Machine learning is hard. It’s easy to make innocent mistakes that create nearly unexplainable errors, so a machine learning platform should provide guardrails. Simple checks can go a long way, like ensuring that a transformation which expects integers as input actually receives integers, or that classification models are only used to predict integer target values.
The platform can also attempt to prevent more sophisticated pitfalls. Machine learning engineers may have to deal with highly unbalanced datasets or datasets that contain samples with missing values. They may also neglect to normalize columns with high variance or mistakenly normalize categorical columns. A platform should provide simple mechanisms for upsampling or downsampling unbalanced data and dropping samples with missing data. It should also warn about feature data that may result in suboptimal models (e.g. due to multicollinearity), or models that aren’t converging or are overfitting.
Since it’s difficult to prevent all mistakes, the platform should also provide ample debugging capabilities. Developers need an easy and intuitive way to access all log streams from their workloads, and these logs should be useful not just when the workloads crash.

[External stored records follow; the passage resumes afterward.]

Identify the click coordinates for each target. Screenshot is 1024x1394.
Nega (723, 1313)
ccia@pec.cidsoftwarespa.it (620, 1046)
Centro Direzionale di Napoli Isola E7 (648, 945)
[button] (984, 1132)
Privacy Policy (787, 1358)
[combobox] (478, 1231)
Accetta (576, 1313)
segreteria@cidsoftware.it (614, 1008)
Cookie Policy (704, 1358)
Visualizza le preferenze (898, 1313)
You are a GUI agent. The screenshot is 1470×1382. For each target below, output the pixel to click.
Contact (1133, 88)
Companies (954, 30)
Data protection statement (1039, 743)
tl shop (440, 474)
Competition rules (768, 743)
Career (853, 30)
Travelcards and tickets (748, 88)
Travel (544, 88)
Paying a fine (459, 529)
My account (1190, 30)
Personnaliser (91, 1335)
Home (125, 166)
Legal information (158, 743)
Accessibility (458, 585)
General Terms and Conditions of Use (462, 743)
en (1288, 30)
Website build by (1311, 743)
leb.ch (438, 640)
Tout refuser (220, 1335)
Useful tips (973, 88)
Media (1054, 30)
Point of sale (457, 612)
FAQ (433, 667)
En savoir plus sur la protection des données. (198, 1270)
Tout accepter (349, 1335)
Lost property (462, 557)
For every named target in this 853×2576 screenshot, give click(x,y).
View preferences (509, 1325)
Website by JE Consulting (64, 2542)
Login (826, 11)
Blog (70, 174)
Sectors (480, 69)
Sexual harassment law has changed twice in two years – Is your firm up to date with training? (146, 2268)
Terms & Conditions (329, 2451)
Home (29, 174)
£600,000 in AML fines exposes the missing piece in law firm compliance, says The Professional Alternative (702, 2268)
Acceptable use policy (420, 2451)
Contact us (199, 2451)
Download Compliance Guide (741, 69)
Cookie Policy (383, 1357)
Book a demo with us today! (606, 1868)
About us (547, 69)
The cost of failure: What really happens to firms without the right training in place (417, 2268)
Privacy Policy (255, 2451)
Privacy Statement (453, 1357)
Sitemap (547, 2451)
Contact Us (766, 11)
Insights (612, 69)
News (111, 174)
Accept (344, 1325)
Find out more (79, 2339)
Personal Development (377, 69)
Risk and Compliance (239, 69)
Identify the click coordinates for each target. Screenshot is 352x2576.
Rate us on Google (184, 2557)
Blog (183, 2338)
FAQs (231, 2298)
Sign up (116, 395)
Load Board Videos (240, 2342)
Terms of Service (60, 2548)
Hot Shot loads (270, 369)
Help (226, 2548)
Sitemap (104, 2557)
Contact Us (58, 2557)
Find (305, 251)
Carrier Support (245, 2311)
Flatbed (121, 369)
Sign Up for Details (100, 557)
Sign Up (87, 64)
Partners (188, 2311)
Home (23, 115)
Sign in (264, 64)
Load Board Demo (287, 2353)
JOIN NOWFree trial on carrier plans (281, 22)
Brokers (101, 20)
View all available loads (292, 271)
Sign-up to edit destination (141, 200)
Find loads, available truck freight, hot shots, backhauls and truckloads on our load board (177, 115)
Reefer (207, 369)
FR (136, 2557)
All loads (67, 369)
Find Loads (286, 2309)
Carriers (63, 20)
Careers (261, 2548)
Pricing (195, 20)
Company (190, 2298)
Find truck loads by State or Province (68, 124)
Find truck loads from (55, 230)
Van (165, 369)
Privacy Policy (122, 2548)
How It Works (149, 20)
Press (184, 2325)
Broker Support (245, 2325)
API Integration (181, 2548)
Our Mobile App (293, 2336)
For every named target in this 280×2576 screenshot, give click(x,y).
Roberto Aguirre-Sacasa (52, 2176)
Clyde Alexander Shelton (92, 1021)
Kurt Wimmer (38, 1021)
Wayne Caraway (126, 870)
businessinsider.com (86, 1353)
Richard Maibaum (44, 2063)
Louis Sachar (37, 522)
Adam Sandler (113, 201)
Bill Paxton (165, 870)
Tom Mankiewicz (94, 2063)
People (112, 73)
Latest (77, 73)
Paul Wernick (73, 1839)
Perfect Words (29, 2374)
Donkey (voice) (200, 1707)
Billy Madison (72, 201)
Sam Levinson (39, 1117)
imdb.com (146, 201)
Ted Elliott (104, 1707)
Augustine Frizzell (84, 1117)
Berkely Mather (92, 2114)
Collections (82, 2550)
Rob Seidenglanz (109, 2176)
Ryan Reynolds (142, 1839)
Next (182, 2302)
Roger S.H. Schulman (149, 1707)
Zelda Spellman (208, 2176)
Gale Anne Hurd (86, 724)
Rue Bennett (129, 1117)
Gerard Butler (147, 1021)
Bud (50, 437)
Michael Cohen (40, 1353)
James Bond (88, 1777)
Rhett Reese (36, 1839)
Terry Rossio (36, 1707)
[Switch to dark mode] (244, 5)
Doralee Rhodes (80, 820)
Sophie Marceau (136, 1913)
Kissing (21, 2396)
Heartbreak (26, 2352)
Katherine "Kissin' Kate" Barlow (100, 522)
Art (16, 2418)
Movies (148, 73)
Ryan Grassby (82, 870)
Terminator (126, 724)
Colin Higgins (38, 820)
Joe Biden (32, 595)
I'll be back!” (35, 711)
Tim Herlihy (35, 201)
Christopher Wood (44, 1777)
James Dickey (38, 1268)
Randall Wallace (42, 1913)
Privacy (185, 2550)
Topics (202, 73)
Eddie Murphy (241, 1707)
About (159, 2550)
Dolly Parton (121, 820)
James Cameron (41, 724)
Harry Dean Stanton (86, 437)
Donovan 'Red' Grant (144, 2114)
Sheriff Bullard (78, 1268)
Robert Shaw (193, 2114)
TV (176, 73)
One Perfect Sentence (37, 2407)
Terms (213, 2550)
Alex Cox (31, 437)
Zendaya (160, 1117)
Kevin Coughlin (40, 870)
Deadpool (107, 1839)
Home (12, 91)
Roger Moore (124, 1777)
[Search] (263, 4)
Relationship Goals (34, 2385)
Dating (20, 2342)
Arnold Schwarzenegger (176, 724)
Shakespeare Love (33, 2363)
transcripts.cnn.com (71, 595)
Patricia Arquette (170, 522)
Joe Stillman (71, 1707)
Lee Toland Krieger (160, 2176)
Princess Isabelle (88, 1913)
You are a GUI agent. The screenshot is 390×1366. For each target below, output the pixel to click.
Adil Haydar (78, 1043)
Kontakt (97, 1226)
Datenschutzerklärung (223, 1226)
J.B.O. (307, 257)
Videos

For example, data processing workloads should show samples of raw and transformed data to make it easy to sanity check the code, and model training workloads should show loss and evaluation metrics.
A machine learning platform should only solve the problems that are unique to machine learning engineering, such as running distributed TensorFlow workloads and handling large prediction request loads. A minimalistic platform integrates seamlessly into existing development workflows. Version control systems and code review tools already provide workflows for tracking, sharing, and collaborating among developers. Similarly, text editors and IDEs provide interfaces for editing code. None of this functionality needs to be reinvented.
The platform should be stateless, and all application configuration should be defined by configuration files. This way an application can be fully defined as code, which allows developers to integrate their machine learning applications into many of their existing software development lifecycle workflows, like version control and continuous integration.
It is hard to venture into the world of machine learning without coming across notebooks. Notebooks are useful for fast prototyping and encourage writing well-documented code with helpful visualizations. That being said, a machine learning platform focused on production application deployments should not support them. They encourage software engineering anti-patterns that inhibit developers’ ability to build testable and maintainable software.
Text editors and IDEs include rich functionality to help developers work more productively and write better code (e.g. code completion and linting are much more readily available in popular text editors than in notebooks). Unlike Python libraries, code in notebooks is harder to abstract and reuse and is harder to reason about because there may be hidden state. In addition, notebooks are generally unfamiliar to developers without a data science background. The growth of the machine learning engineering discipline will be fueled by developers applying software engineering best practices to machine learning code without being encumbered by the current data science tooling.